In a sample of H-atoms , electrons de-excite from a level 'n' to 1 . The total number of lines belonging to Balmer series are two . If the electrons are ionised from level 'n' by photons of energy 13 eV . Then the kinetic energy of the ejected photoelectrons will be :

To solve the problem step by step, we need to follow these calculations: ### Step 1: Determine the Energy Level (n) The problem states that the total number of lines in the Balmer series is two.
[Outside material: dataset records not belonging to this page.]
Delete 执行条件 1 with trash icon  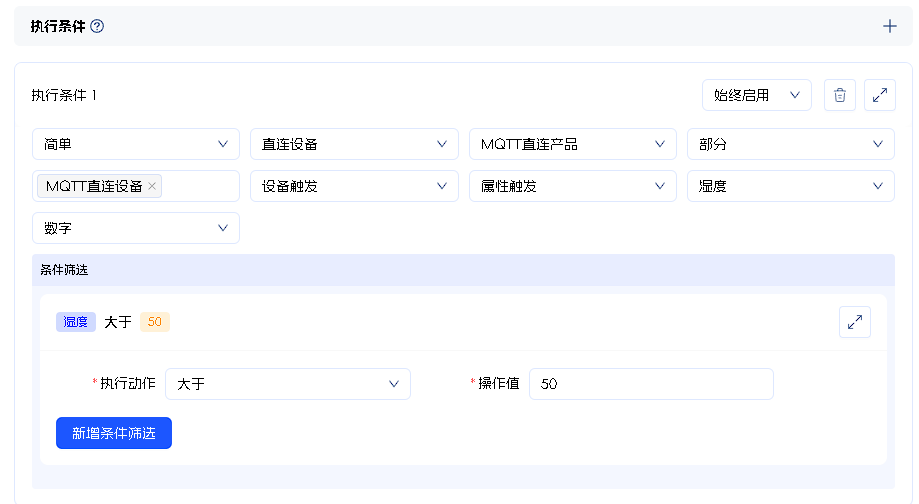(x=840, y=95)
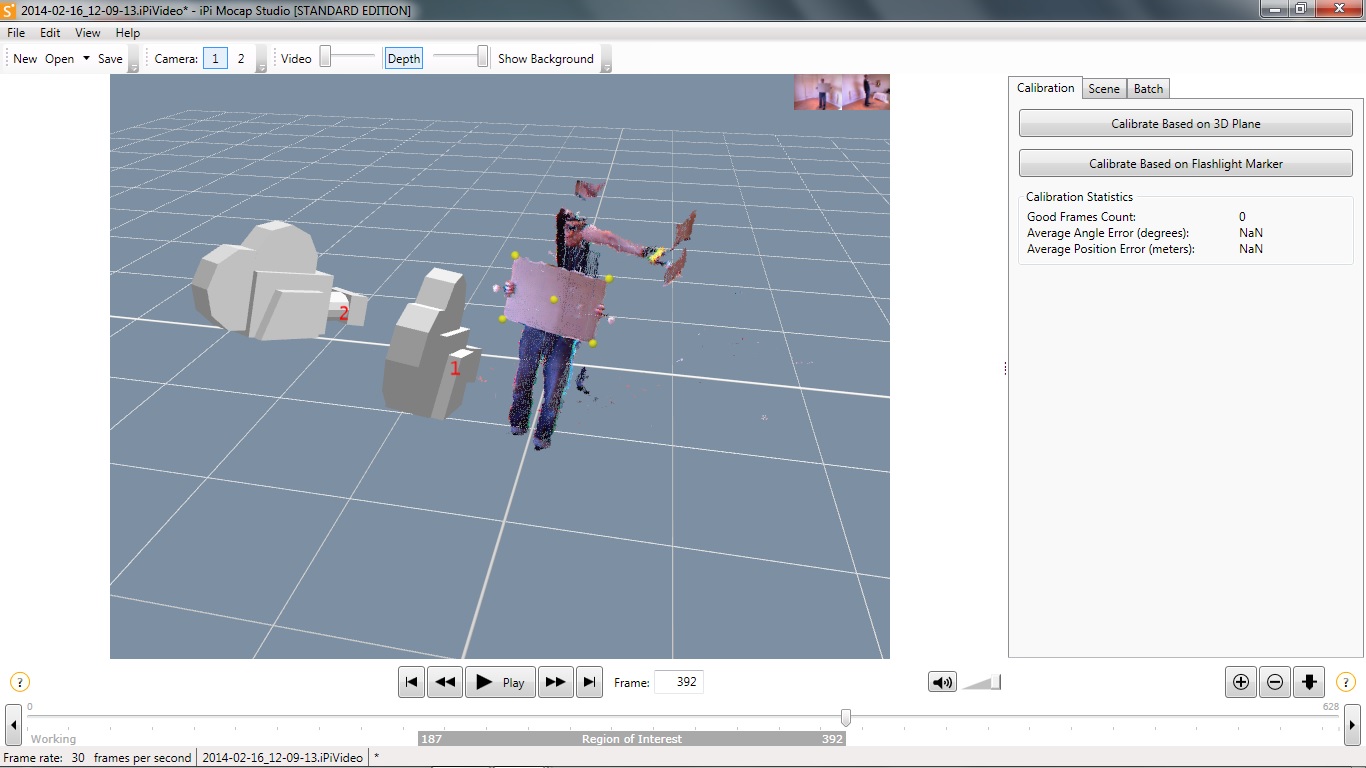Click the downward arrow view icon
This screenshot has width=1366, height=768.
coord(1309,682)
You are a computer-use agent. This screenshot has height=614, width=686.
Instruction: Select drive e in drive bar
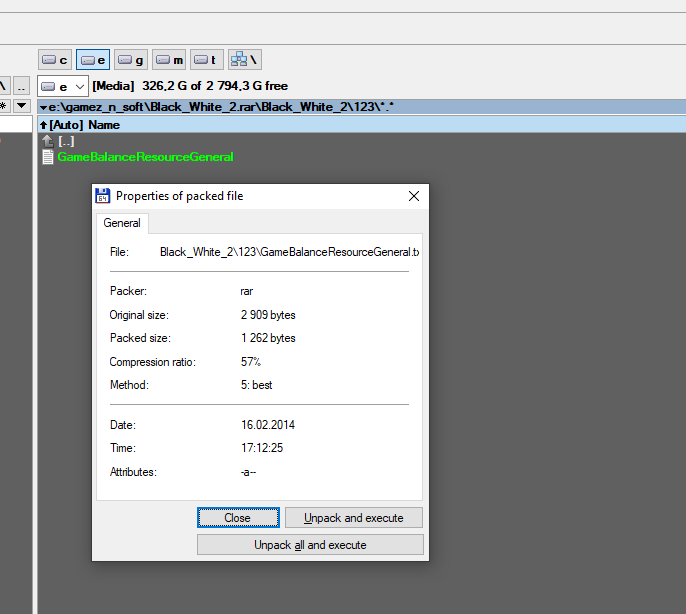pos(93,60)
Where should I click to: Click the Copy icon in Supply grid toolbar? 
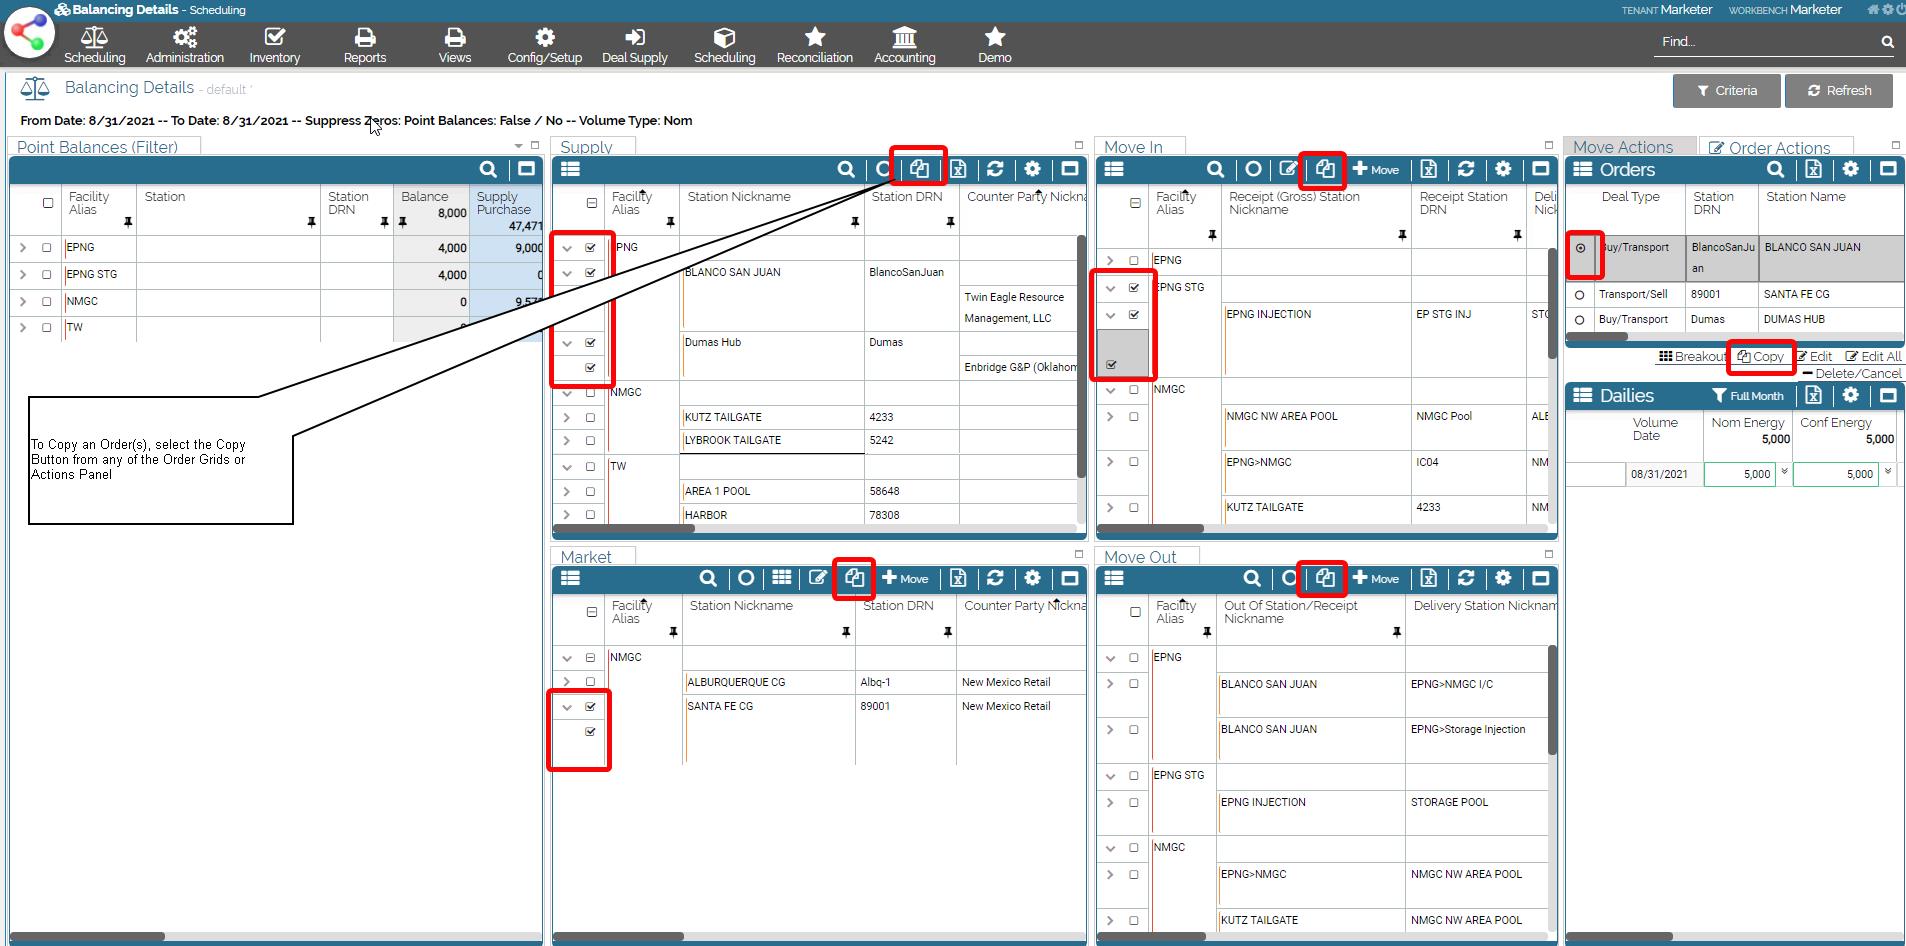click(x=919, y=169)
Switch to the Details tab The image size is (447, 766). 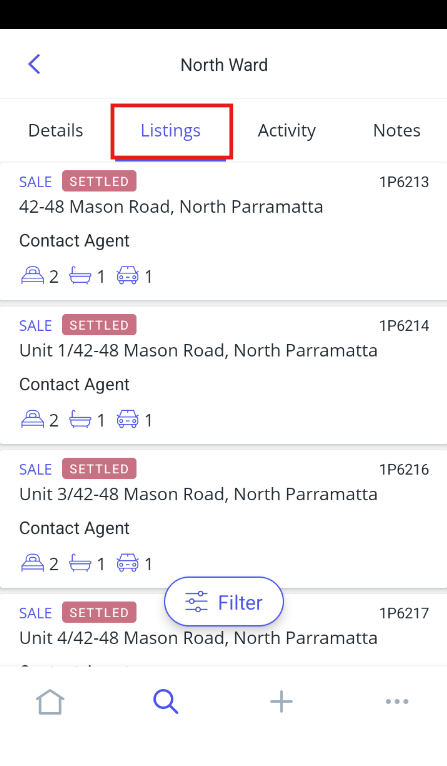pos(56,130)
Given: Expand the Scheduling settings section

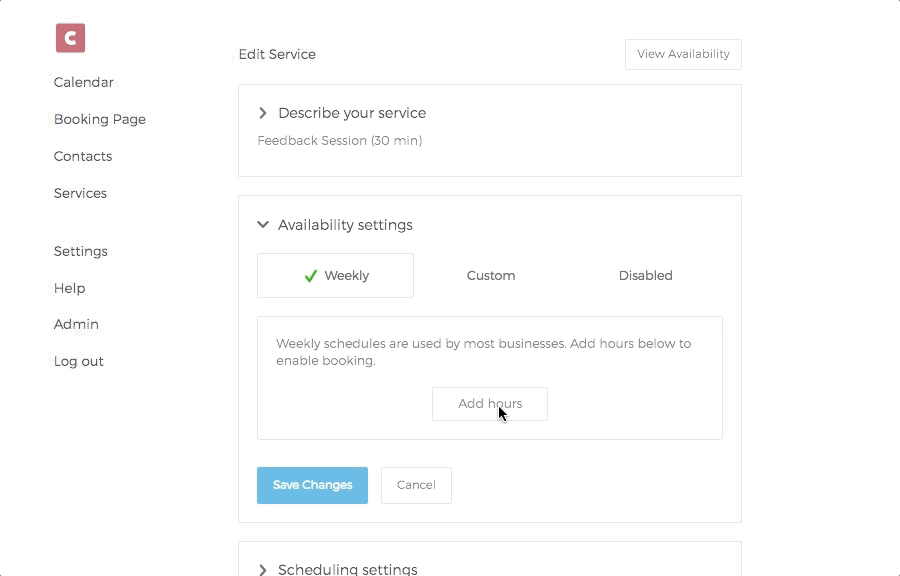Looking at the screenshot, I should point(347,569).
The Balmer series corresponds to transitions from higher energy levels (n > 2) to n = 2. The two lines indicate that the electrons are transitioning from n = 3 and n = 4 to n = 2. Therefore, the highest energy level from which the electrons are de-exciting is n = 4. ### Step 2: Calculate the Energy of the Electron in the n = 4 Level The energy of an electron in the nth level of a hydrogen atom is given by the formula: \[ E_n = -\frac{13.6 \, \text{eV}}{n^2} \] For n = 4: \[ E_4 = -\frac{13.6 \, \text{eV}}{4^2} = -\frac{13.6 \, \text{eV}}{16} = -0.85 \, \text{eV} \] ### Step 3: Determine the Energy Required for Ionization To ionize the electron from the n = 4 level, we need to provide energy equal to the absolute value of the energy at that level: \[ \text{Ionization Energy} = 0.85 \, \text{eV} \] ### Step 4: Calculate the Kinetic Energy of the Ejected Photoelectrons The energy of the photon used for ionization is given as 13 eV. The kinetic energy (KE) of the ejected photoelectrons can be calculated using the formula: \[ \text{Photon Energy} = \text{Ionization Energy} + \text{Kinetic Energy} \] Rearranging gives: \[ \text{Kinetic Energy} = \text{Photon Energy} - \text{Ionization Energy} \] Substituting the known values: \[ \text{Kinetic Energy} = 13 \, \text{eV} - 0.85 \, \text{eV} = 12.15 \, \text{eV} \] ### Final Answer The kinetic energy of the ejected photoelectrons will be **12.15 eV**. ---